Goal of the exercise: Rewrite the data from the line with "Open Automations Map in the sidebar" through the end, changing "computer-use agent" to "GUI agent" and leaving everything else unchanged.

Entries on finding words and elements:

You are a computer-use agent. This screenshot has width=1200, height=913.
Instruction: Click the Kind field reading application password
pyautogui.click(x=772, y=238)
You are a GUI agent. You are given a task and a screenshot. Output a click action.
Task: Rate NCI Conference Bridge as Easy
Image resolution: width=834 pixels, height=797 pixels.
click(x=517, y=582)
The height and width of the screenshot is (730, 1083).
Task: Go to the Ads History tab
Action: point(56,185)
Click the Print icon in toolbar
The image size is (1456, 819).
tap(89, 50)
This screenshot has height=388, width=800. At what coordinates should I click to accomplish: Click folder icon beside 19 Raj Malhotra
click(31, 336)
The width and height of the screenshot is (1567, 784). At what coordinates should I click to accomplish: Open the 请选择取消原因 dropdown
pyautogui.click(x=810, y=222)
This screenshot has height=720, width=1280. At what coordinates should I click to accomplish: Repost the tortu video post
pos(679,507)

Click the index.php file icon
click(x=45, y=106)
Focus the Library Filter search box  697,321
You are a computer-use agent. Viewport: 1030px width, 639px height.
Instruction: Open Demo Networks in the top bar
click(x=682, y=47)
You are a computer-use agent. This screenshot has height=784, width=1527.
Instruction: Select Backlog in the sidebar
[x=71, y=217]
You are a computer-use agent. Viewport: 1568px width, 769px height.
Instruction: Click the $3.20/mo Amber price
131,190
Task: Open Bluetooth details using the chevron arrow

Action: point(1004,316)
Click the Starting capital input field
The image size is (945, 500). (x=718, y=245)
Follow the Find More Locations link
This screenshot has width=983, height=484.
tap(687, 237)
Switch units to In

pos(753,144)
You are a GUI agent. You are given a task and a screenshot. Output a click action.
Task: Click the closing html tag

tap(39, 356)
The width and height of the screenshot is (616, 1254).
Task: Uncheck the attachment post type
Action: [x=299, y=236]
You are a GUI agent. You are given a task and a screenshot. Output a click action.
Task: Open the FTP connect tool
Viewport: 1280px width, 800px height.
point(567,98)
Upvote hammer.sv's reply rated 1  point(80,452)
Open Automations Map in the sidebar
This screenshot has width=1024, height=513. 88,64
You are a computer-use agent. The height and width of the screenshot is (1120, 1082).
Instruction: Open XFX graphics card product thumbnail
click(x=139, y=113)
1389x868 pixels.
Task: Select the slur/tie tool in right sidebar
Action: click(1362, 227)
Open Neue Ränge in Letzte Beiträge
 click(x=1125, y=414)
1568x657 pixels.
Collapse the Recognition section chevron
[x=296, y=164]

Reply to the exercise:
Open Automations Map in the sidebar
This screenshot has width=1024, height=513. 88,64
You are a GUI agent. The height and width of the screenshot is (1120, 1082).
Instruction: Open XFX graphics card product thumbnail
click(x=139, y=113)
1389x868 pixels.
Task: Select the slur/tie tool in right sidebar
Action: click(1362, 227)
Open Neue Ränge in Letzte Beiträge
 click(x=1125, y=414)
1568x657 pixels.
Collapse the Recognition section chevron
[x=296, y=164]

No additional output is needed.